Dahdouh, 52, nasceu na Cidade de Gaza. Passou sete anos detido pelas forças israelenses, que controlaram a Faixa de 1967 até a retirada de seus colonos em 2005. Israel impõe até hoje um cerco por terra, água e mar. O jornalista disse, em entrevistas, que a experiência moldou sua consciência. Ele se formou em jornalismo pela Universidade Islâmica de Gaza e fez depois o mestrado na Universidade Al-Quds, na Cisjordânia.

Começando em 1998, trabalhou em diversos veículos palestinos, incluindo o jornal al-Quds e a rede Al-Arabiya. Em 2004, entrou para a Al Jazeera, que naquela década -do 11 de Setembro e da Guerra do Iraque- se firmava como uma das principais emissoras árabes no mundo. Dahdouh é hoje chefe da sucursal da Al Jazeera dentro de Gaza.

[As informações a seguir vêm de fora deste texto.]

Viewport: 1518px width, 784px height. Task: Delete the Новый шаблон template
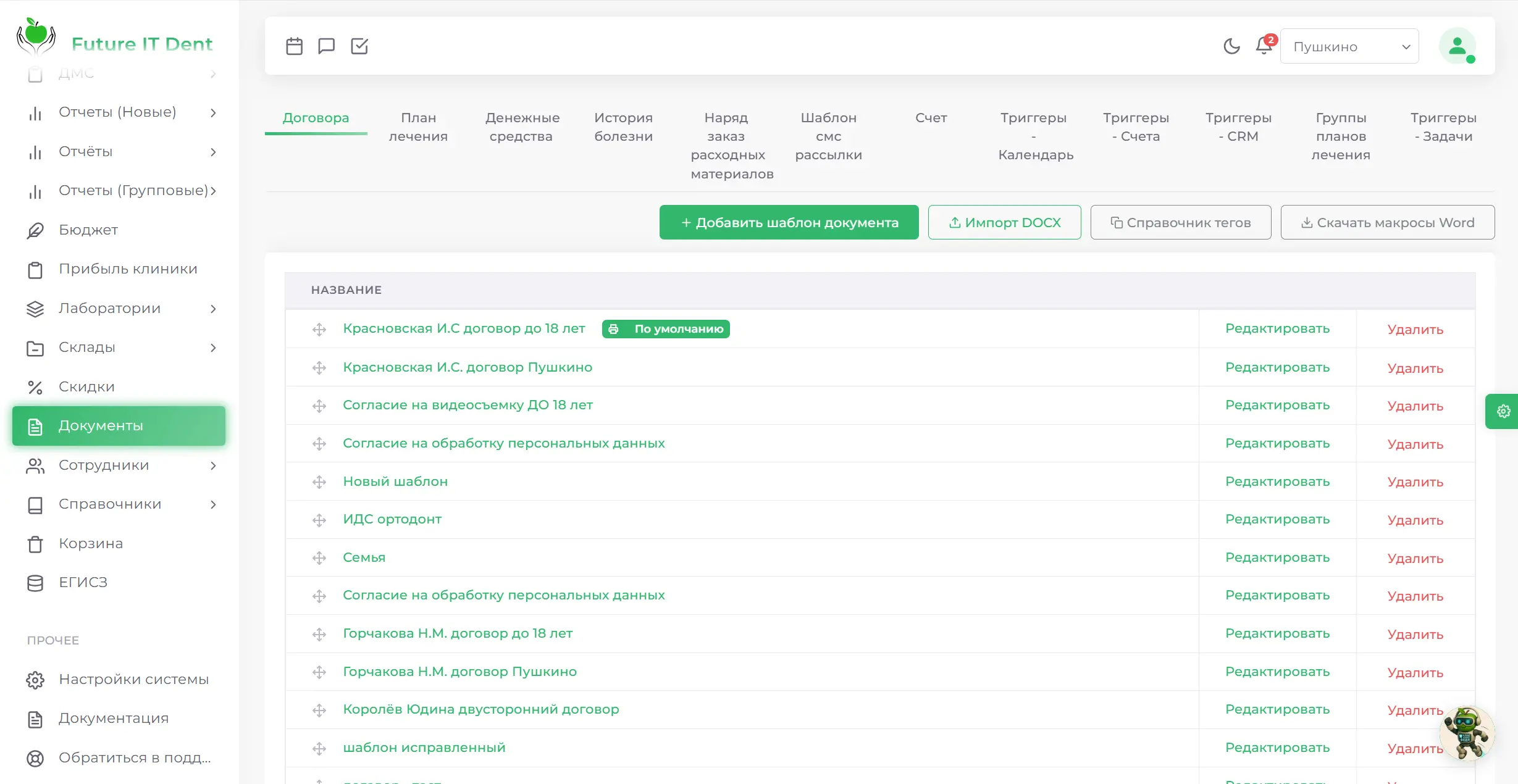(x=1415, y=482)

Dahdouh cobriu outros conflitos, mas nenhum como este. Em outubro, membros da facção radical palestina Hamas realizaram um ataque terrorista contra Israel, deixando mais de 1.200 mortos. Em resposta, as forças israelenses têm bombardeado toda a Faixa de Gaza. Seus ataques já mataram ao menos 23 mil -a maior parte, mulheres e crianças, segundo as autoridades do Hamas, que controla o território.

A família de Dahdouh se dispersou e se refugiou em diversas partes de Gaza. Em outubro, um ataque matou sua mulher, sua filha de 7 anos e seu filho de 15. A família diz que oito outros membros morreram também. Dahdouh se tornou assim o que os jornalistas evitam ser: uma notícia.

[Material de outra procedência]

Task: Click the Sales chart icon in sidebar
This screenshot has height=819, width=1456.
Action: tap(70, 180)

Em dezembro, ele foi ferido enquanto estava dentro de uma escola no sul de Gaza, trabalhando. Estilhaços de uma bomba atingiram sua mão e ele foi levado a um hospital. Poucos dias depois, voltou à atividade. Seu colega, o jornalista Samer Abu Daqqa, morreu no ataque.

Em 7 de janeiro, um bombardeio israelense matou outro dos filhos de Dahdouh. Hamza, 27, estava com um colega em um carro no sul da Faixa de Gaza quando foi alvejado. Era jornalista como o pai.

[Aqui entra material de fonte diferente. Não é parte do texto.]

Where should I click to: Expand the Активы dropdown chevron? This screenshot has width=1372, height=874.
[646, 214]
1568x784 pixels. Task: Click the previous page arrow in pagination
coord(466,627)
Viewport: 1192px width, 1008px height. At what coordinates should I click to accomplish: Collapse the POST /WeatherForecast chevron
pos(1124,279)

“É verdade que a dor de perder alguém é muito dura, e quando é seu filho mais velho, depois da morte da família, então fica ainda mais difícil”, Dahdouh afirmou à imprensa após a morte de Hamza. Disse, porém, que a sua tragédia pessoal não iria interromper o seu trabalho.

“A Hamza e a todos os mártires digo que permaneceremos fiéis. Este é o caminho que escolhemos conscientemente”, Dahdouh afirmou também. Em árabe, as vítimas dos conflitos são às vezes chamadas de “mártires”.

O ofício de repórteres como Dahdouh, assim como era o de seu filho, é fundamental para a circulação de informações sobre esta guerra. Jornalistas estrangeiros não conseguem entrar em Gaza. Mesmo quando entram em tempos de paz, contratam jornalistas locais -os chamados “fixers”, no jargão da imprensa- para agendar e traduzir entrevistas. Esses profissionais nem sempre são reconhecidos na cadeia produtiva.

Segundo levantamento do CPJ (Comitê para a Proteção dos Jornalistas), com sede em Nova York, 79 jornalistas morreram durante este conflito: 72 palestinos, 4 israelenses e 3 libaneses. O sindicato dos jornalistas palestinos diz que morreram 102 e que 71 ficaram feridos. É o conflito mais letal a profissionais da imprensa nessa região nos últimos 30 anos.

Palestinos têm desde o começo da guerra acusado Israel de alvejar jornalistas de maneira intencional. Apontam a capacidade militar israelense de realizar ataques precisos. A Al Jazeera afirmou, sobre o ataque do dia 7, que Israel viola “princípios da liberdade de imprensa”.

Israel, porém, nega que as mortes sejam intencionais. À imprensa, comentando a morte recente de Hamza, as forças do país afirmaram que o ataque foi motivado pela suposta presença de um terrorista no carro, pilotando um drone. Quando pressionado a apresentar provas, um porta-voz afirmou apenas que haveria investigação e que a morte de qualquer jornalista é um fato infeliz.